Monday, January 16, 2006

Illustration von Jean Fullalove (zu: Die Katze,die ins Haus kam)

Die Mutter, die zu Staub zerfiel


Dieser moderne Schöpfungsmythos aus Malawi, verfasst von dem Kinderbuchautor und Märchenerzähler Kasiya Makaka Phiri, erinnert uns daran, wie wertvoll Mutter Erde ist.

Vor langer, langer Zeit hatte die Sonne eine Tochter. Ebenso wie ihre Mutter war auch sie ein Stern von großer Leuchtkraft und lebte im größeren Glanz der Sonne. Ihre Schuhe waren aus schimmerndem Sternengefunkel, und an den Fingern, um die Knöchel, Handgelenke und den Hals trug sie Sternschnuppen-Diamanten. Sie strahlte ganz hell und erleuchtete den leeren Raum jenseits der Sonne, den man den Himmel nennt. Über diesen herrschte sie mit großer Weisheit, Liebe und Barmherzigkeit.

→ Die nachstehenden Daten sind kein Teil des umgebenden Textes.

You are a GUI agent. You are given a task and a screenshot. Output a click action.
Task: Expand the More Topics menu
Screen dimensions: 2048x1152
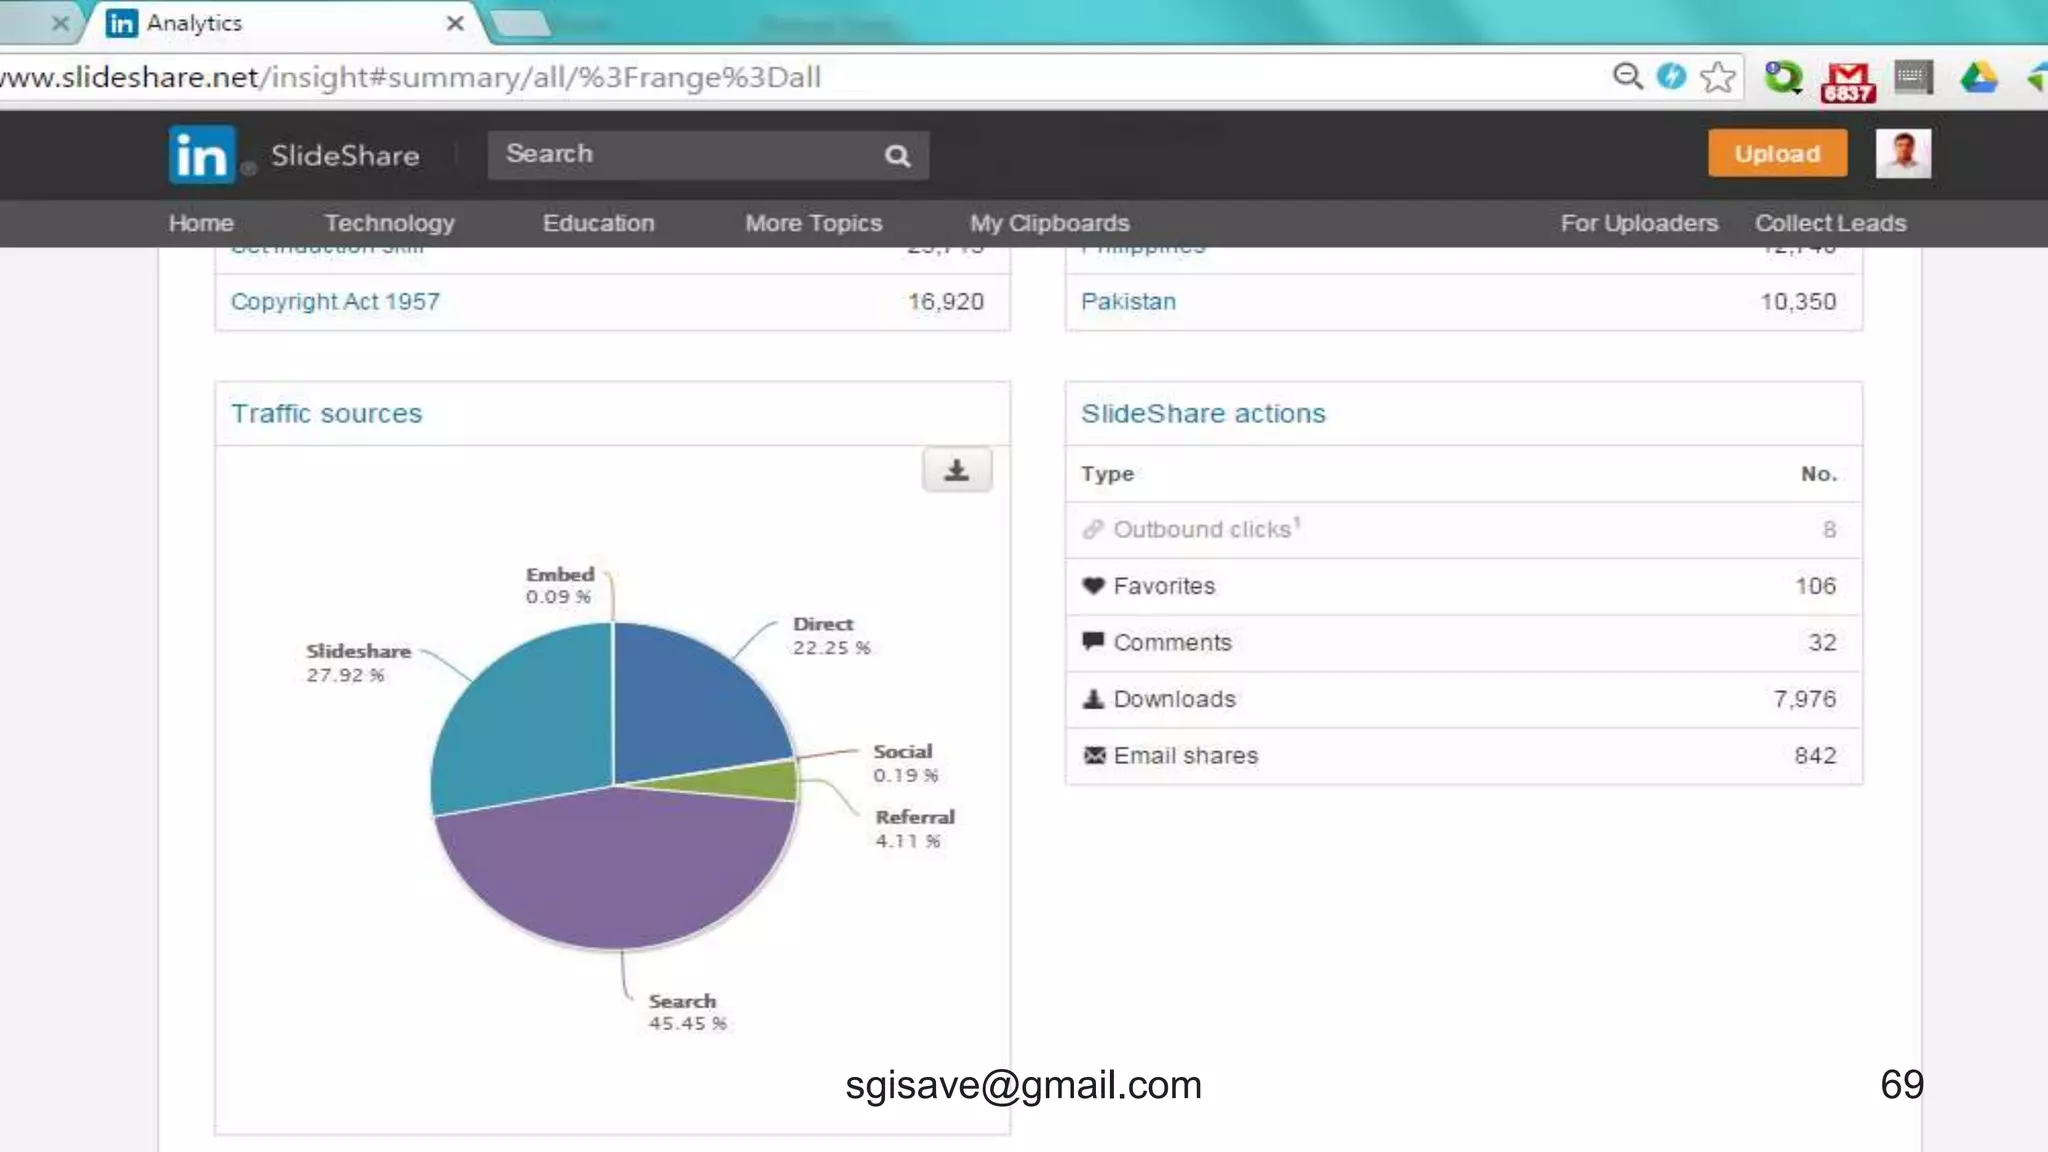pos(813,223)
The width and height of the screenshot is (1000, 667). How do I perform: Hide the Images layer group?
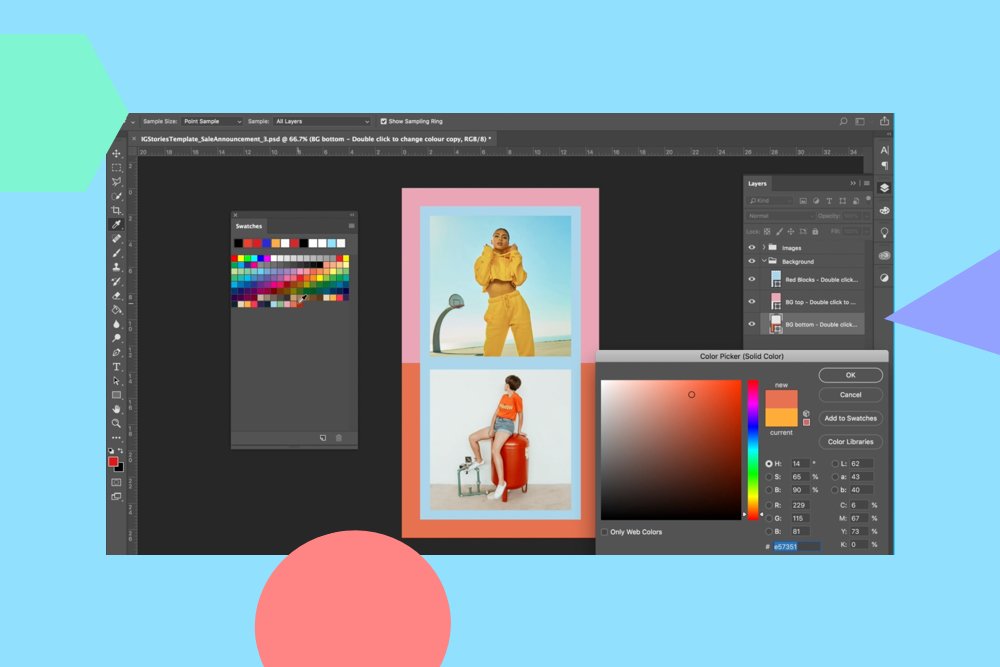point(751,248)
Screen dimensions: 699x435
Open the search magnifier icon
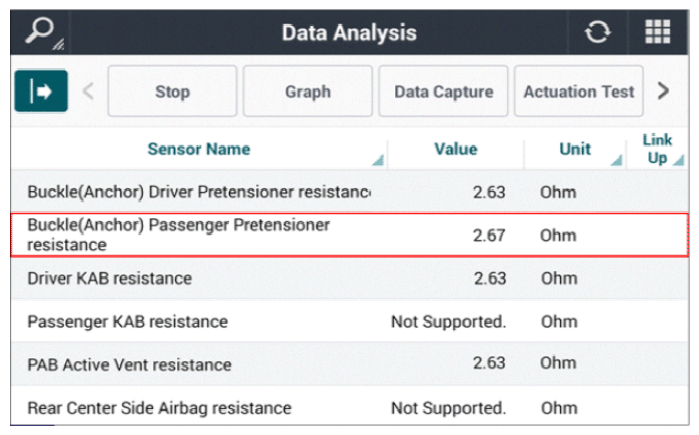click(x=41, y=33)
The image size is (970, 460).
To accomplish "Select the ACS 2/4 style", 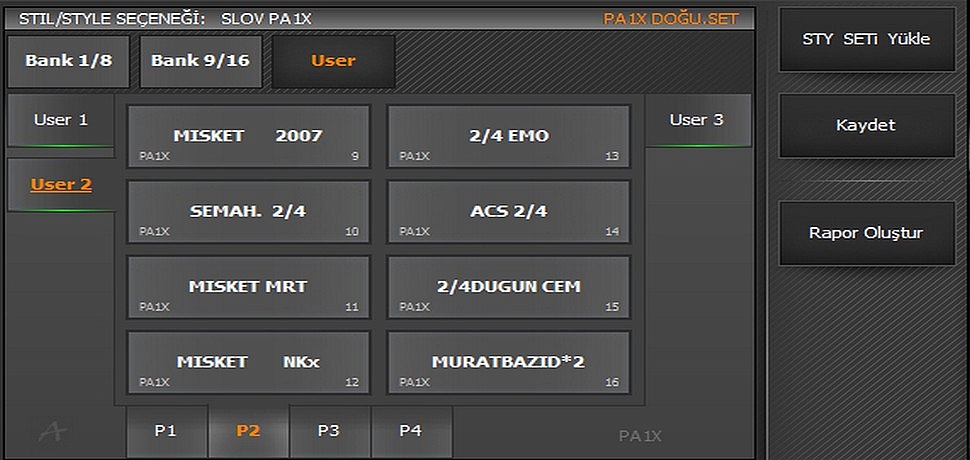I will 509,211.
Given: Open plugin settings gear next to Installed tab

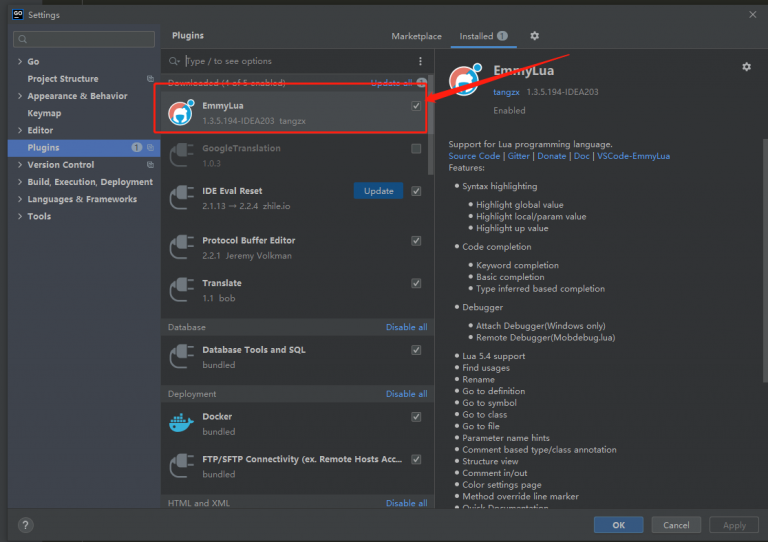Looking at the screenshot, I should (x=534, y=36).
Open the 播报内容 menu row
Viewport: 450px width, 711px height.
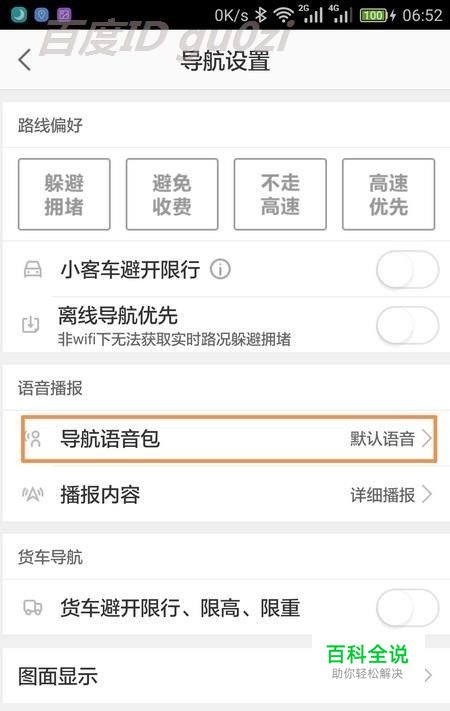[x=226, y=494]

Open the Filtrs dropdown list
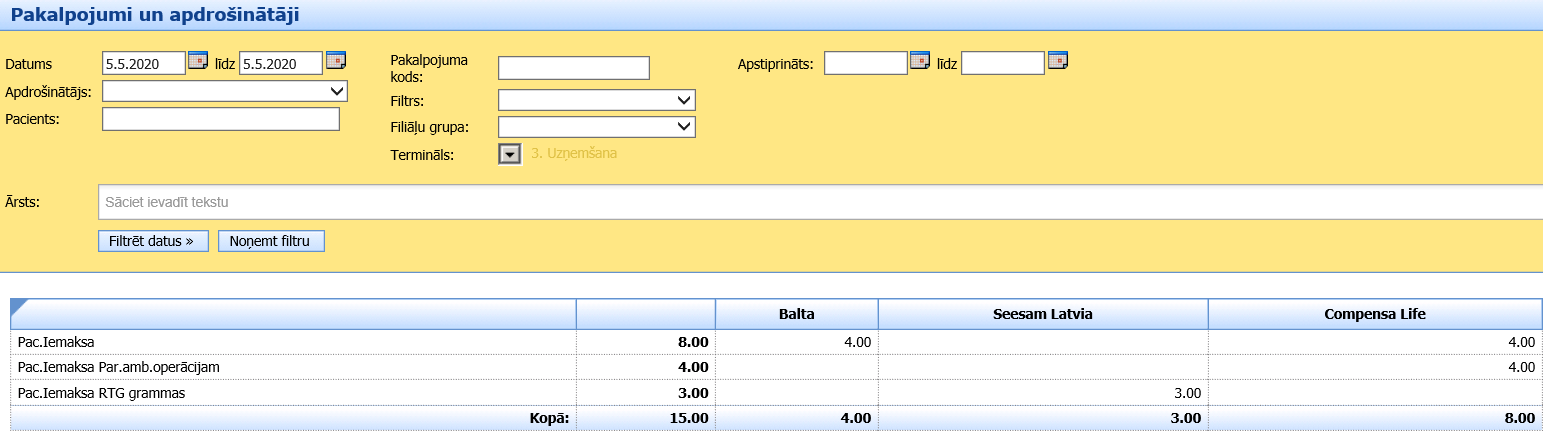[x=596, y=100]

Eines Tages, als sie ihre Runden machte, um die unzähligen Gestirne des gewaltigen Universums zu zählen, sah sie im äußersten Winkel einen Planeten. Er war so weit entfernt, dass die Sonne ihn schon fast nicht mehr zu erreichen vermochte. Seine Farben umfassten sämtliche Schattierungen von Grün und Blau. Die Sonnentochter schaute noch einmal, dann sprach sie zu ihrer Mutter:

„Dort auf diesem Planeten soll mein Thron sein. Ich möchte mein Leben in der Üppigkeit des Grüns und in der Kühle des Blaus verbringen.“

Die Sonne seufzte. Sie betrachtete den großen Glanz ihrer Tochter und seufzte noch einmal. Ihre Augen konnten über viele Jahre hinaus in die Zukunft blicken.

„Alles ist deins“, sagte sie schließlich. „Du kannst gehen wohin immer du magst. Du kannst tun, was immer dir beliebt. Doch wisse eins: Du musst dich von nahezu allem trennen, was du an Kräften besitzt, und es hier zurücklassen. Deinen strahlenden Umhang aus reinem Licht, deine Schuhe aus Sternengefunkel, deine Fußketten, Armreifen und Halsbänder mit de m Glitzern des Abendsterns und des Morgensterns – das alles darfst du nicht mitnehmen. Das zarte Grün auf dem Planeten könnte nie die Hitze deiner Helligkeit ertragen, und das Blau würde völlig vertrocknen. Doch im Tausch für deinen strahlenden Schmuck hast du drei Wünsche frei, die dir bedingungslos erfüllt werden sollen.“

„Gut“, sagte ihre Tochter, “ich werde es mir überlegen.“

Sie grübelte Jahre um Jahre. Denn so ist es nun mal mit den Sternen und der Sonne im weitern Universum: Alles dauert Jahre um Jahre, aber für sie ist es nicht mehr als ein Wimpernschlag. Schließlich hatte sie genug nachgedacht und war zu einem Entschluss gekommen.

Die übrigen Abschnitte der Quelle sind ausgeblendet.